Exercise passage
■ ■ ■ ■ ■
Buried alive for 27 days, this man depended on sewage water to survive the 2010 Haiti earthquake

by Michael Eli Dokosi, 7:30am January 04, 2020,
Evans Monsignac via Polaris/Eyevine

The human body can endure many tough conditions over a period before various organs shut down.

And for Evans Monsignac, who was buried alive for 27 days after the January 12, 2010 Haiti earthquake, it was sewage water he depended on to sustain himself.

Monsignac sipped sewage that oozed underneath the rubble of the marketplace where he was buried, a place where sanitation was lacking even before the earthquake.

“It was trickling past where I was lying. I felt it under my body,” he noted upon his rescue.

Port Au Prince
Displaced Haitians walk the streets amid collapsed buildings and rubble in the centre of the Haitian capital Port Au Prince

When he was rescued, he weighed just 40 kilogrammes, having shed 27 kilogrammes during his ordeal.

The 2010 earthquake which struck the Caribbean nation of Haiti claimed the lives of 230,000 people.
■ ■ ■ ■ ■
Recorded data

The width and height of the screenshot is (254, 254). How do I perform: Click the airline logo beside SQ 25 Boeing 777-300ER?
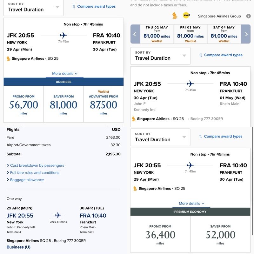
■ ■ ■ ■ ■
Instructions
a – Reproduce the part of the Haiti earthquake article starting with "The human body" and going on through "of 230,000 people.".
b – List each distinct place name mentioned in the Haiti earthquake article.
c – Write the next part of the article on the Haiti earthquake survivor, continuing from its last sentence.
The lines are separate material, apart from the article on the Haiti earthquake survivor.

Responses to the exercise
a –
The human body can endure many tough conditions over a period before various organs shut down.

And for Evans Monsignac, who was buried alive for 27 days after the January 12, 2010 Haiti earthquake, it was sewage water he depended on to sustain himself.

Monsignac sipped sewage that oozed underneath the rubble of the marketplace where he was buried, a place where sanitation was lacking even before the earthquake.

“It was trickling past where I was lying. I felt it under my body,” he noted upon his rescue.

Port Au Prince
Displaced Haitians walk the streets amid collapsed buildings and rubble in the centre of the Haitian capital Port Au Prince

When he was rescued, he weighed just 40 kilogrammes, having shed 27 kilogrammes during his ordeal.

The 2010 earthquake which struck the Caribbean nation of Haiti claimed the lives of 230,000 people.

b – Haiti, Port Au Prince, the Caribbean

c –
Local merchant, Monsignac’s ordeal began when the earthquake caused a building to collapse on his stall in Port au Prince trapping him. He was selling rice.

Image result for Evans Monsignac
via Dailymail.co.uk

Everyone reckoned Monsignac had died in the earthquake including his family, but he was found alive by rescue workers, 27 days later on February 8 earning the title longest-ever earthquake survivor. He was transferred to Tampa General Hospital in Florida suffering hallucinations.

Monsignac, 27, a father of two had survived without food or drinkable water and had gotten severely malnourished, dehydrated, deeply traumatised and with festering wounds.

“I still don’t understand how I’m here. I was resigned to death. But God gave me life. The fact that I’m alive today isn’t because of me, it’s because of the grace of God. It’s a miracle, I can’t explain it,” according to the last person found alive under the debris.

Even before the earthquake struck, injuring 300,000 and rendering one million homeless, life had been a struggle for Monsignac.

Evans Monsignac
via bbc.co.uk

“I didn’t think of anything, just death. I could smell death from others – there were a lot of people under the rubble with me but the screaming was one day only. Then it was quiet..it was dark all the time. Every time I came out of consciousness I prayed, I prayed that God would rescue me, give me life.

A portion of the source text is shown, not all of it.